Task prompt:
Restate word for word the lines beginning with the one that contains "Toggle the 3D" and ending at the bottom of the records below, both included.

Entries shown:
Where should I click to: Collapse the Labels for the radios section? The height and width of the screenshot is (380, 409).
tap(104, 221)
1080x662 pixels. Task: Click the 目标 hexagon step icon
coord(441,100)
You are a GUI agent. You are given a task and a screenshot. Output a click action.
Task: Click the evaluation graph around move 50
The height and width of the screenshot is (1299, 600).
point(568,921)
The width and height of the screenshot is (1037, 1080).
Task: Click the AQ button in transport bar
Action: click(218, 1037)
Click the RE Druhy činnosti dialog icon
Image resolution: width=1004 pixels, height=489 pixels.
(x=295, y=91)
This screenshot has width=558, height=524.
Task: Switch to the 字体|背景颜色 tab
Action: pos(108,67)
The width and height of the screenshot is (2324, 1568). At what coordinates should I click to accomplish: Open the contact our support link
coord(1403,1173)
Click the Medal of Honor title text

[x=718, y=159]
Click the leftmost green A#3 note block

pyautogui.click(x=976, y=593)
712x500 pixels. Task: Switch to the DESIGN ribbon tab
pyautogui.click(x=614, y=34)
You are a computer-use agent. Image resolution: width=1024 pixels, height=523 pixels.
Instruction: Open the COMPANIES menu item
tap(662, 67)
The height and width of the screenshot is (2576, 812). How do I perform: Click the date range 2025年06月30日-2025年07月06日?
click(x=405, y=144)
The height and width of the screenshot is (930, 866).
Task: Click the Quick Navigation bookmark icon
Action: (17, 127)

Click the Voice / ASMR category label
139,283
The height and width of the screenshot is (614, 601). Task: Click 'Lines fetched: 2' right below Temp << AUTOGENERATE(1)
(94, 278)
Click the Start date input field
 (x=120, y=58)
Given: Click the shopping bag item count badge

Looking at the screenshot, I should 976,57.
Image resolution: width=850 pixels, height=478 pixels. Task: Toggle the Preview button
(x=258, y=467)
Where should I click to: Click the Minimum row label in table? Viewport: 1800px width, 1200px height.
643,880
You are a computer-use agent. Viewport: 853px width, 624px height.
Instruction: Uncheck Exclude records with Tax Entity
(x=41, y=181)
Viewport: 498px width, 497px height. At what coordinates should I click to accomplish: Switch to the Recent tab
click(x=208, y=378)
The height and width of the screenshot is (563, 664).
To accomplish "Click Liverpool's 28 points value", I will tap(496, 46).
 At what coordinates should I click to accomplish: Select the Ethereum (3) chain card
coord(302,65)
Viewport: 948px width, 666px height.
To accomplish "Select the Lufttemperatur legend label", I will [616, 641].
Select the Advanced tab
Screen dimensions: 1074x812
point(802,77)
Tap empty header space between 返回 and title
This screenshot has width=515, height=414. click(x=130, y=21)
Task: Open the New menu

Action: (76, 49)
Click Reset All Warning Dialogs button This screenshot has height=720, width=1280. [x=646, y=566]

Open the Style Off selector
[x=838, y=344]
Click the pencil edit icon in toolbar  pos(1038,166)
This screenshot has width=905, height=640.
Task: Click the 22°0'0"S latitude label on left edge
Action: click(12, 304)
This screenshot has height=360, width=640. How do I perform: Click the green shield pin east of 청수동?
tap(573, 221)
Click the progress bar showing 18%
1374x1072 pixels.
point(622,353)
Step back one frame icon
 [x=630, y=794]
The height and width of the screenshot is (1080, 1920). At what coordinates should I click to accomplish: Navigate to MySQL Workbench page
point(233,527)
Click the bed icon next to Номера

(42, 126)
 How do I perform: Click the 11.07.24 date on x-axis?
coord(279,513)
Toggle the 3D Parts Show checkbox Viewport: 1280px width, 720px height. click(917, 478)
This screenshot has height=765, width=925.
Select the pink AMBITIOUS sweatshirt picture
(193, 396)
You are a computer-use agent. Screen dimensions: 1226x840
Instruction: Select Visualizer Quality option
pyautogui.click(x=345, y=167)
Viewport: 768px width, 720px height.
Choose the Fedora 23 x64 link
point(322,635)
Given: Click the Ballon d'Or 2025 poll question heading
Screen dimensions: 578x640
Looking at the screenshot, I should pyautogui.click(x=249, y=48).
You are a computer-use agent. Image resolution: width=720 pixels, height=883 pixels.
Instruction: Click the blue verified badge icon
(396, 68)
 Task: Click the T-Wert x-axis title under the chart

Response area:
Toggle the 3D Parts Show checkbox Viewport: 1280px width, 720px height. click(917, 478)
This screenshot has height=765, width=925.
Select the pink AMBITIOUS sweatshirt picture
(193, 396)
You are a computer-use agent. Screen dimensions: 1226x840
Instruction: Select Visualizer Quality option
pyautogui.click(x=345, y=167)
Viewport: 768px width, 720px height.
Choose the Fedora 23 x64 link
point(322,635)
Given: Click the Ballon d'Or 2025 poll question heading
Screen dimensions: 578x640
Looking at the screenshot, I should pyautogui.click(x=249, y=48).
You are a computer-use agent. Image resolution: width=720 pixels, height=883 pixels.
Instruction: Click the blue verified badge icon
(396, 68)
 Task: Click the T-Wert x-axis title under the chart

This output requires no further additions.